The next time you go for happy-hour sushi in Miami, there is a 100 percent chance you will not receive that roll of white tuna sushi even though you paid for it, according to a study released yesterday by Oceana, an ocean conservation group.
Other mislabelings include yellowfin tuna and whitefish. In the new report, titled Persistent Seafood Fraud Found in South Florida, researchers draw their results from 96 random samples from 60 sushi venues collected between December 2011 and January 2012 in the Miami, Fort Lauderdale, and Palm Beach areas.
The report also shows that sushi venues mislabeled their seafood 58 percent of the time, restaurants 36 percent of the time, and grocery stores 8 percent.
Other key findings: Red snapper was mislabeled six out of seven times, with the only correct labeling coming from a sushi venue. Grouper was mislabeled only 16 percent of the time but had one of the most "egregious" substitutions: king mackerel, a fish that federal and state authorities advise pregnant women not to eat because of high mercury levels, according to the report.

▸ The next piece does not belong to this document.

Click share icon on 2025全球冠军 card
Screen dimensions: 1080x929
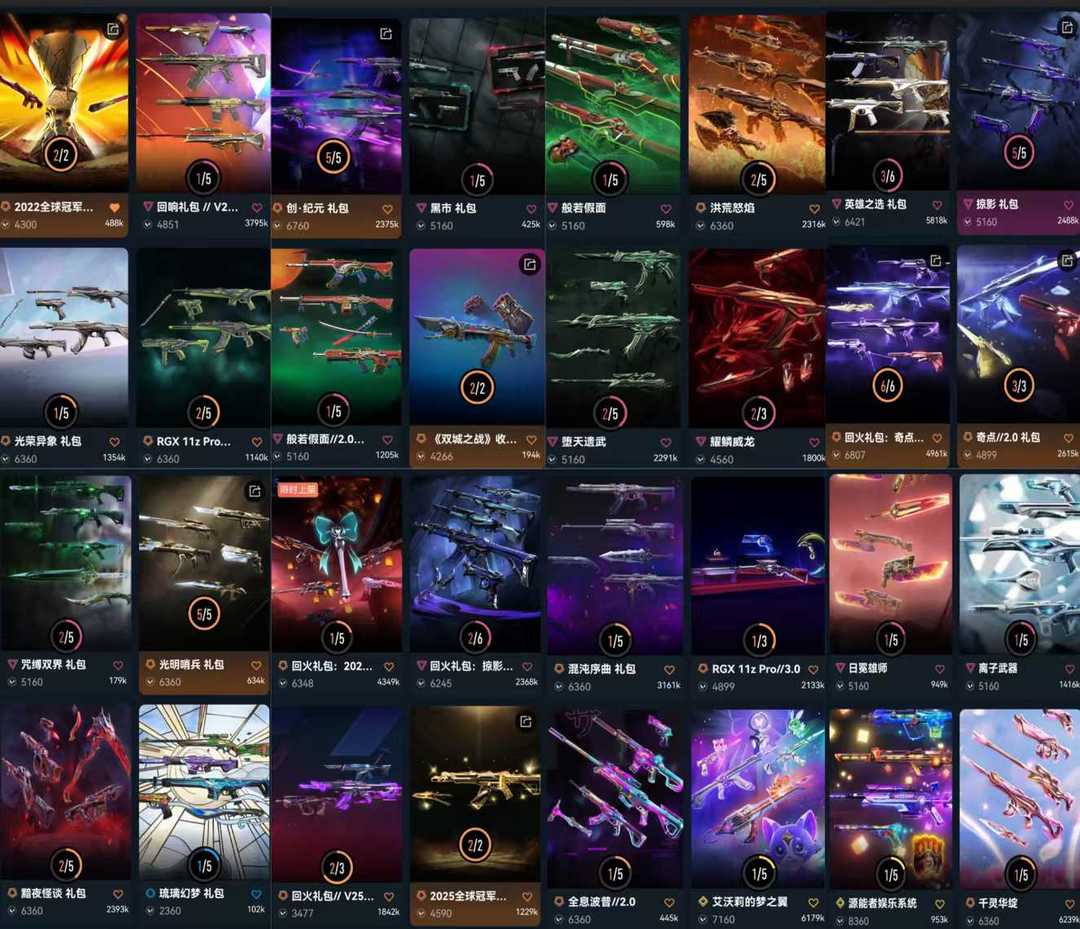(x=526, y=721)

When purchasing grouper from stores in Florida, look for the "Fresh From Florida" logo on the package, which is required by law, or simply labeled "grouper" if it comes from other regions.
Another mislabeled fish was Atlantic salmon. It was wrong 19 percent of the time and substituted for wild or king salmon, with Atlantic being farm-raised under controlled conditions. Wild and King salmon is caught in the wild.
Escolar, a fish that can cause health problems if consumed, was substituted for a fish labeled as whitefish or white tuna. Overall, Oceana found that 31 percent of seafood in the Miami/Fort Lauderdale area was mislabeled.
"Not only does species substitution cheat consumers, it also can have conservation and health impacts," wrote the study's authors -- Kimberly Warner, Walker Timme, Beth Lowell, and Margot Stiles.